• WORK REQUIRED: Show all lines from the records below in which the string "emblem" is present.

[ENTRIES PROVIDED — start]

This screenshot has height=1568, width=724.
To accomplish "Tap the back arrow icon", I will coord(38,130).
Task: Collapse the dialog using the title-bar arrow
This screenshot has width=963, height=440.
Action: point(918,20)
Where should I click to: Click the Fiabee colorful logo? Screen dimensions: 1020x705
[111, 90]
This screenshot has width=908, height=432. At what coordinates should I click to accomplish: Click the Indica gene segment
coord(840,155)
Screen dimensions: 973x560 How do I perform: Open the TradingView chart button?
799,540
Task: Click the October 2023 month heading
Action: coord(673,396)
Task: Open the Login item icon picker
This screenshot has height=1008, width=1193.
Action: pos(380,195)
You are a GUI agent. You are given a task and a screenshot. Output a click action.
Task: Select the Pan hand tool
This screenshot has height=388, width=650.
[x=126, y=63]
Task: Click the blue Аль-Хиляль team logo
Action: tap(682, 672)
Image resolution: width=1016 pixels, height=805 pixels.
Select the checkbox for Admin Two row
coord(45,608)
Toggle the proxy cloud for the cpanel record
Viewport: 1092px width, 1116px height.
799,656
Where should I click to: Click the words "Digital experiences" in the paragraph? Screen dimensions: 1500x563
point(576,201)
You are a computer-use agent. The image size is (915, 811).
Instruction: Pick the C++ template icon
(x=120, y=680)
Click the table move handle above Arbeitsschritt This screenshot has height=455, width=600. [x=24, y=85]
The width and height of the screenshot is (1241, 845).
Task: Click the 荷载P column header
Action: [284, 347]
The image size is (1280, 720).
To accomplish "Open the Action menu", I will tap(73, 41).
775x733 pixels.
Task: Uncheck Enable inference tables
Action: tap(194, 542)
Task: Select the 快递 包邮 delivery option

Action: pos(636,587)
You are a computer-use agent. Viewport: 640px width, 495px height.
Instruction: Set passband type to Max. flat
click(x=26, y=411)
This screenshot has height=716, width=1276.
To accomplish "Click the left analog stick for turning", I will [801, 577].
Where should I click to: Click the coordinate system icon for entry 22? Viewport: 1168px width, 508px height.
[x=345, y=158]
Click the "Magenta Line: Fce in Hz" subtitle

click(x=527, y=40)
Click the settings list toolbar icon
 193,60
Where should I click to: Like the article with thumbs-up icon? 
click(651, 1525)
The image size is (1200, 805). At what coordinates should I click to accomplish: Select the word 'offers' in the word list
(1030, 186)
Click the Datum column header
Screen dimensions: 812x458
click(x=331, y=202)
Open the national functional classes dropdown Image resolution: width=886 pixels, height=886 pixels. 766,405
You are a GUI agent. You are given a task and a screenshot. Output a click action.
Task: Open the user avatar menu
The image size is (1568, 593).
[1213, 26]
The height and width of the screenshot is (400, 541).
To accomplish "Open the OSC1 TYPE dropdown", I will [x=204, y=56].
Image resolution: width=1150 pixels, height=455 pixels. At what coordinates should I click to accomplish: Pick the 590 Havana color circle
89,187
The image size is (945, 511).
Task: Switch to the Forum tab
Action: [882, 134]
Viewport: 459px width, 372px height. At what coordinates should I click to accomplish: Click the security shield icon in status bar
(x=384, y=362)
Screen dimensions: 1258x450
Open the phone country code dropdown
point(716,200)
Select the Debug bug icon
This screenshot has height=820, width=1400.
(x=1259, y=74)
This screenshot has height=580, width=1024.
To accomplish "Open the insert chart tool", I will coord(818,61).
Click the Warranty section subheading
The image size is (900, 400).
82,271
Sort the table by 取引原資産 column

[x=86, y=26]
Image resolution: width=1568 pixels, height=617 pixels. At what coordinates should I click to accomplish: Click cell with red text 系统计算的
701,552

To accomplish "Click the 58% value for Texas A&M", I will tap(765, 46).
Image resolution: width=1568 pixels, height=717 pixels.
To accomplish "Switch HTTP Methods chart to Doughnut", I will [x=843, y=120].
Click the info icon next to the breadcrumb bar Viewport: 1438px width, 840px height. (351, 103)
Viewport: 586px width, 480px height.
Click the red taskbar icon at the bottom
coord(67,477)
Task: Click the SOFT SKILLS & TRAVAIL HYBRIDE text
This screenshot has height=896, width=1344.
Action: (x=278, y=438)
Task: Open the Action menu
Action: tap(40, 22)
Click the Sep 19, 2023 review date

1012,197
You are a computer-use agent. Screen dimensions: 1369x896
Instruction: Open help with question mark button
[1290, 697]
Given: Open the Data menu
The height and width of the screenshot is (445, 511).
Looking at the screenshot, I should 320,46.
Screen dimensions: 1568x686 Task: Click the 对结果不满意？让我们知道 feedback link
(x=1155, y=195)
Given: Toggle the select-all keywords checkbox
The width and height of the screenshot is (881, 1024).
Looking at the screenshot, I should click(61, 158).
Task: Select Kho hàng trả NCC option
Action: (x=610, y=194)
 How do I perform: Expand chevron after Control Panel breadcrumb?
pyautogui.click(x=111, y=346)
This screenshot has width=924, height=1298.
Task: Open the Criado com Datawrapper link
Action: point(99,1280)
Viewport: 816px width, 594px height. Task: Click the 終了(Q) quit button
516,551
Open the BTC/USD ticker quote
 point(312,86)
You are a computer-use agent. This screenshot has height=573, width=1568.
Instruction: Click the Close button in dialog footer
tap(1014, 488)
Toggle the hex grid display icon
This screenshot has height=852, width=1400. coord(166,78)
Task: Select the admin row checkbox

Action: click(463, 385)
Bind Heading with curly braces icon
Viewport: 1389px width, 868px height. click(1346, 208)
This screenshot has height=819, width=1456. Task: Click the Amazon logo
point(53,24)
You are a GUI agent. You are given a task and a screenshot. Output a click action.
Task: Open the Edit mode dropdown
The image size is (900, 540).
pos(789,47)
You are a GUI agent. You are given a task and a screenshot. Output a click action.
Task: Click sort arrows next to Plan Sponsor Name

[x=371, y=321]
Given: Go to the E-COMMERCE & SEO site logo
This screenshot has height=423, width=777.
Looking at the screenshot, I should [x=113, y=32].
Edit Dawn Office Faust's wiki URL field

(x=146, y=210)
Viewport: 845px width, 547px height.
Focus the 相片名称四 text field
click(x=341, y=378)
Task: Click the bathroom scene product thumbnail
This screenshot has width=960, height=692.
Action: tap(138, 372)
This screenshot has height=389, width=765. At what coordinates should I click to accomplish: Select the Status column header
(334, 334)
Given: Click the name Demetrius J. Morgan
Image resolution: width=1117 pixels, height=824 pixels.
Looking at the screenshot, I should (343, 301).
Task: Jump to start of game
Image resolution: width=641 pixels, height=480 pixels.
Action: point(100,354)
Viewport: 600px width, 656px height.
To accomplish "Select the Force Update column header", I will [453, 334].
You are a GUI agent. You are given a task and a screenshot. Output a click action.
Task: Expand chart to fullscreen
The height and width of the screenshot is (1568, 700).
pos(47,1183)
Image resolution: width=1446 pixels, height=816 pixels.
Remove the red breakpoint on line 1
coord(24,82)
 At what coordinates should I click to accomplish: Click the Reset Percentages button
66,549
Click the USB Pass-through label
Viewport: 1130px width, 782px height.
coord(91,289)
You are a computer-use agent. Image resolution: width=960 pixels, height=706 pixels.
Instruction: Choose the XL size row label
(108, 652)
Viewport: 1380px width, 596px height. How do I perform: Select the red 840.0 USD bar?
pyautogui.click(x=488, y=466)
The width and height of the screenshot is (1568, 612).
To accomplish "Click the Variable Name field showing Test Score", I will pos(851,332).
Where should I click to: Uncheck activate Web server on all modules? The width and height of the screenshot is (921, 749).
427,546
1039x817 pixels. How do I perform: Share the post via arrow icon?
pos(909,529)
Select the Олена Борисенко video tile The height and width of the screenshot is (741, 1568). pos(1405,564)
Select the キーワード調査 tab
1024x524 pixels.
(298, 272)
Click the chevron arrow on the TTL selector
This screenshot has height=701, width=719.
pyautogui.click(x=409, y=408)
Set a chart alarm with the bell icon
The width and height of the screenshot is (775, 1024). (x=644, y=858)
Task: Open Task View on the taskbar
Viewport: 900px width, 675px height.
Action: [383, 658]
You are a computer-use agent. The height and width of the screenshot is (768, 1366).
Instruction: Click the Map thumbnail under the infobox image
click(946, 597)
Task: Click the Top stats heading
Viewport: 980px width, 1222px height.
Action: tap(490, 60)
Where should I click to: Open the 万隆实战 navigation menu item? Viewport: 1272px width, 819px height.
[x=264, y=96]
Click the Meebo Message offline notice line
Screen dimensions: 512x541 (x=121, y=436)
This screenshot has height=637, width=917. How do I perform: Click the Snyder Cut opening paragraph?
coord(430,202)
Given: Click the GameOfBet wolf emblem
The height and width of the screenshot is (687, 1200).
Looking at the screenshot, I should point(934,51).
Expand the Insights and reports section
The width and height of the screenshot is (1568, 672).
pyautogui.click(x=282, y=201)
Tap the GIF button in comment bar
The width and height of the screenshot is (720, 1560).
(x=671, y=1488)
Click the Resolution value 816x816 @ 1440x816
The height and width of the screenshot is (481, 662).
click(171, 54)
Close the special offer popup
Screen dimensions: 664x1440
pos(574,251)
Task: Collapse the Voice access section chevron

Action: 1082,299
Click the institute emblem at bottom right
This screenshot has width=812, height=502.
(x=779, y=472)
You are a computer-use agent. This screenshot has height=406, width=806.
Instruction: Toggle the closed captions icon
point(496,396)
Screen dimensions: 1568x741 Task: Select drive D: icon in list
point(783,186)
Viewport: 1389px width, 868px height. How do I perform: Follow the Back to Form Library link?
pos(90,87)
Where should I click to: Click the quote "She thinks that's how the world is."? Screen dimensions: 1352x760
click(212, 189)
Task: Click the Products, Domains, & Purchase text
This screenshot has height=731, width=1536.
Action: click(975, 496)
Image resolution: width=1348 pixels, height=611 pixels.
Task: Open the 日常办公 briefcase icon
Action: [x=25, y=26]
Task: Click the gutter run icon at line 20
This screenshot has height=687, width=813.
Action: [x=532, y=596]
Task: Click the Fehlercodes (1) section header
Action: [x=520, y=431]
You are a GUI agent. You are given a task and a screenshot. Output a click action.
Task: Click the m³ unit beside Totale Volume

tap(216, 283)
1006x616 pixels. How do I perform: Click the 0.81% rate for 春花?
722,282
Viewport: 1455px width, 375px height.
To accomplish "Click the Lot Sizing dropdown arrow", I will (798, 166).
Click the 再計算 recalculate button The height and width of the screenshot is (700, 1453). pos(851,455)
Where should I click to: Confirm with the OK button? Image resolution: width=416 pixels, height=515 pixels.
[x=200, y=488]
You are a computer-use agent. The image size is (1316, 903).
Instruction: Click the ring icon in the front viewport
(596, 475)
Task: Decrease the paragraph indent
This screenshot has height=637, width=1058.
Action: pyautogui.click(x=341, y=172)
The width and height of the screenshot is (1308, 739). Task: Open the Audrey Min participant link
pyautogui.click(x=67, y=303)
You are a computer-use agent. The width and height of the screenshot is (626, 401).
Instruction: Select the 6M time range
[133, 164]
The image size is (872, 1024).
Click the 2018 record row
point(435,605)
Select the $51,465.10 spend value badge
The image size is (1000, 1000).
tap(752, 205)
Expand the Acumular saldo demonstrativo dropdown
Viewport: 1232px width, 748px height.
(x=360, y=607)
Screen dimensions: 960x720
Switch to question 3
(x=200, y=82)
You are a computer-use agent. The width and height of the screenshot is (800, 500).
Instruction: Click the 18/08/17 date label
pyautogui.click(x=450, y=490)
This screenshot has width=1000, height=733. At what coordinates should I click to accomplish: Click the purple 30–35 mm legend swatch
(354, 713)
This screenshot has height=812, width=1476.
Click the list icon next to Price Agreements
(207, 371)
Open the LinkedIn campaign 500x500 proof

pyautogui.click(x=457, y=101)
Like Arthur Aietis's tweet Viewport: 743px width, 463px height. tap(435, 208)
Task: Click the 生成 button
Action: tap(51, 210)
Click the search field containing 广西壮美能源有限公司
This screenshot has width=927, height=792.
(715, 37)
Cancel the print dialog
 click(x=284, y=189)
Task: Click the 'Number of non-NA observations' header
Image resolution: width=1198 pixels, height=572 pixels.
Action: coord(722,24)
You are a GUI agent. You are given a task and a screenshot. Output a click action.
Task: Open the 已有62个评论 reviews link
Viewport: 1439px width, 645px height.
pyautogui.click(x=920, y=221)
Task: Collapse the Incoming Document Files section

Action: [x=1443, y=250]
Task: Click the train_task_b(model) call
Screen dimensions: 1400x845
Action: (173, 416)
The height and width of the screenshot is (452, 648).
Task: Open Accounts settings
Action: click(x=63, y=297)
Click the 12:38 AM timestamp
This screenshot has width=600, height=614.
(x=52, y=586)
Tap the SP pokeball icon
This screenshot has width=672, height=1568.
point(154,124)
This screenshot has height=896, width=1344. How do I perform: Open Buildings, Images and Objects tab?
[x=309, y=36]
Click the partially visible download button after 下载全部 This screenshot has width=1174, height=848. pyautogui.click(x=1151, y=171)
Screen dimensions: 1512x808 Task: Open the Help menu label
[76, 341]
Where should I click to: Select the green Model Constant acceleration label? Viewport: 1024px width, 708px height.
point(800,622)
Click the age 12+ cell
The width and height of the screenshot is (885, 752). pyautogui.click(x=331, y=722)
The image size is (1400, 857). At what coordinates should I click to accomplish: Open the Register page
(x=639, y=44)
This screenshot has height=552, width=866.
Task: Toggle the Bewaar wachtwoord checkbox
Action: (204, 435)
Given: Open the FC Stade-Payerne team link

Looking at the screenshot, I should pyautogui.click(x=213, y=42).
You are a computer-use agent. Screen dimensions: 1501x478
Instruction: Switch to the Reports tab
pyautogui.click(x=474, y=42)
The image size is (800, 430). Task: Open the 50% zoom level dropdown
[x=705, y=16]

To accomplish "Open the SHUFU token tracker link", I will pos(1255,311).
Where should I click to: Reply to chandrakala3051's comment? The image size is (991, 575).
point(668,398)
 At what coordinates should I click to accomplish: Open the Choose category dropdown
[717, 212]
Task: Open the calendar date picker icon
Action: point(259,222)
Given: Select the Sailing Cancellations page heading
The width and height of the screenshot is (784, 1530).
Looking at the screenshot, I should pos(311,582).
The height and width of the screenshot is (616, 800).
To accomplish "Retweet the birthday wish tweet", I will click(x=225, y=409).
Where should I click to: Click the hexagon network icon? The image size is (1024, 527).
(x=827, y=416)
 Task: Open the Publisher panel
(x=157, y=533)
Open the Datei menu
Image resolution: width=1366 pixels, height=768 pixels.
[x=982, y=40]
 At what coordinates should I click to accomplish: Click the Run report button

[ENTRIES PROVIDED — finish]

• TASK ANSWER:
Given: Click the GameOfBet wolf emblem
Click the institute emblem at bottom right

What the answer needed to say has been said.